Nerede okudunuz? Amerika’ya nasıl yerleştiniz?
Hollanda’da bir nevi gurbetçi olarak büyüdüm. Ortaokul ve liseden sonra üniversiteyi de orada okudum. 2001’de hukuk ve ekonomi mezunu oldum. 2002’de Hollanda Meclisi’nde kısa bir staj yaptıktan sonra Amerikan Kongresi’nde 1 yıllık "fellowship" programı çerçevesinde çalıştım. O zaman Irak Savaşı hazırlığı vardı. Eylül ayında Kongre’de Dış İlişkiler Komitesi’nde çalışmak üzere gittim. 1 Mart tezkeresi dönemi vardı ve çok yoğun bir Türkiye gündemi söz konusuydu. AK Parti yeni iktidar olmuştu. Daha sonra tekrar Hollanda’ya dönünce önce mecliste sonra da Interpol'de Fransa'da çalıştım.

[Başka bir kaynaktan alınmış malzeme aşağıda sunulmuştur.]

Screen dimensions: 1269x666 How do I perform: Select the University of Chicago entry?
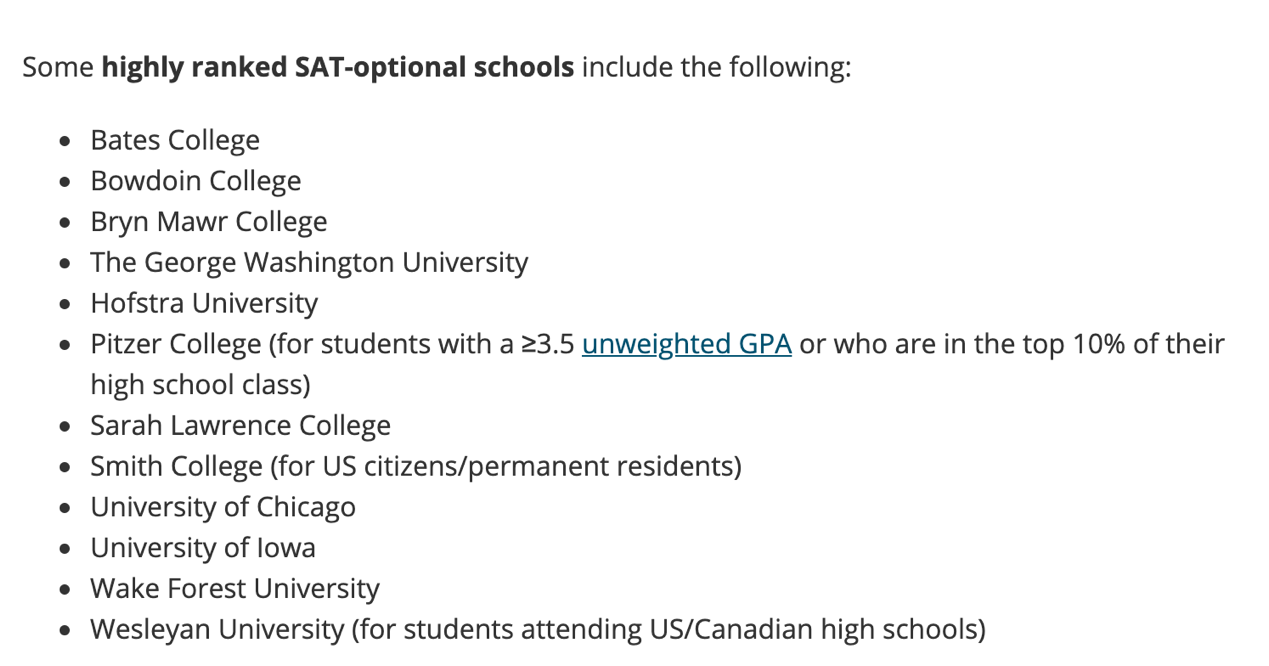223,507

Interpol’de mi? O nasıl oldu?
Interpol uluslararası polis teşkilatı, orada çalışmak da polis olduğunuz anlamına gelmiyor. Ben orada bir nevi araştırma görevlisi olarak 1 yıllık sözleşmeyle çalıştım. O dönem Hollanda meclisinde çalışıyordum. 2004 yılında PKK terörü yeniden başlıyordu ve Interpol’de Türkçe bilmenin de avantaj sağlayacağı bir kadro açılmıştı. Ben de toplumsal konularla ilgili biri olarak ve biraz gurbette olmanın da verdiği psikolojiyle o kadroya başvurdum. Araştırma görevlisi olarak 1 yıl Terörle Mücadele Birimi’nde çalıştım.
Amerika’da olduğunuz dönemde Bush’la tanıştığınız, hatta Bush’un köpeğiyle vakit geçirdiğiniz gibi bilgiler yazıyor. O dönem Temsilciler Meclisi’nde ciddi ilişkileriniz olmuş muydu?

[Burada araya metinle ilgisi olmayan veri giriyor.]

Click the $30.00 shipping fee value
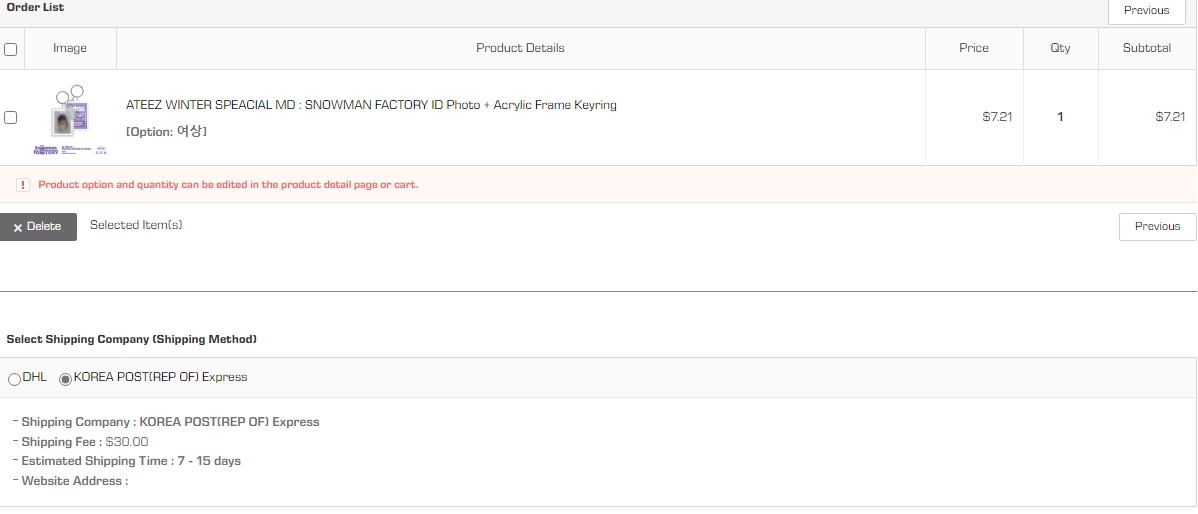 pyautogui.click(x=127, y=442)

Komite’de çok güçlü bir milletvekilinin yanında çalışıyordum. Onun Beyaz Saray ziyaretlerine birkaç kere eşlik etme fırsatım oldu. Tabii niyetim Bush’la tanışmaktı ama onun odasına kadar giremedim. Ön odada benim milletvekilinin köpeğinin bekçiliğini yapıyordum. Bush’un köpeğiyle birlikte oynuyordu. Sn. Bush ile daha sonra 2005 yılında Hollanda'da tanıştım.
Kamuoyu sizi “Jetle künefe söyleyen işadamı” olarak biliyor. Nasıl bu kadar büyük bir işadamı oldunuz?
O kadar büyük bir işadamı değilim! (Gülüyor) Ramazan’dan dokuz ay önce biz gerçekten Mykonos’taydık. Ev sahibimiz künefeyi çok sevdiğini söylemişti. Benim zaten uçak şirketim var ve uçak bizi almaya geliyordu. Şoföre, “Lütfen gelirken kaptan künefe getirsin” dedim. O da sağ olsun, gitmiş küçücük 100 gramlık bir künefe almış. Bunu dokuz ay sonra neden çarpıtarak Ramazan ayında farklı şekilde yansıttıklarını biliyorum. O zaman da malum yapıyla ilgili çalışmalarım vardı. Bu benim Amerika’da bu tarz ilk girişimim de değil. Daha önce Ermeni lobisine karşı da bazı çalışmaları yönettim. O zaman da usulsüz para aktardığıma dair iddialar ortaya çıktı. Bu iddialarla belli derinliği olan bir yapının çıkarları örtüşmediği için bu bir soruşturmaya doğru gitmedi, çünkü orada da yanlış yaptığımız bir şey yoktu. Lobicilik ve PR angajmanı Amerikan sisteminin bir gerçeği.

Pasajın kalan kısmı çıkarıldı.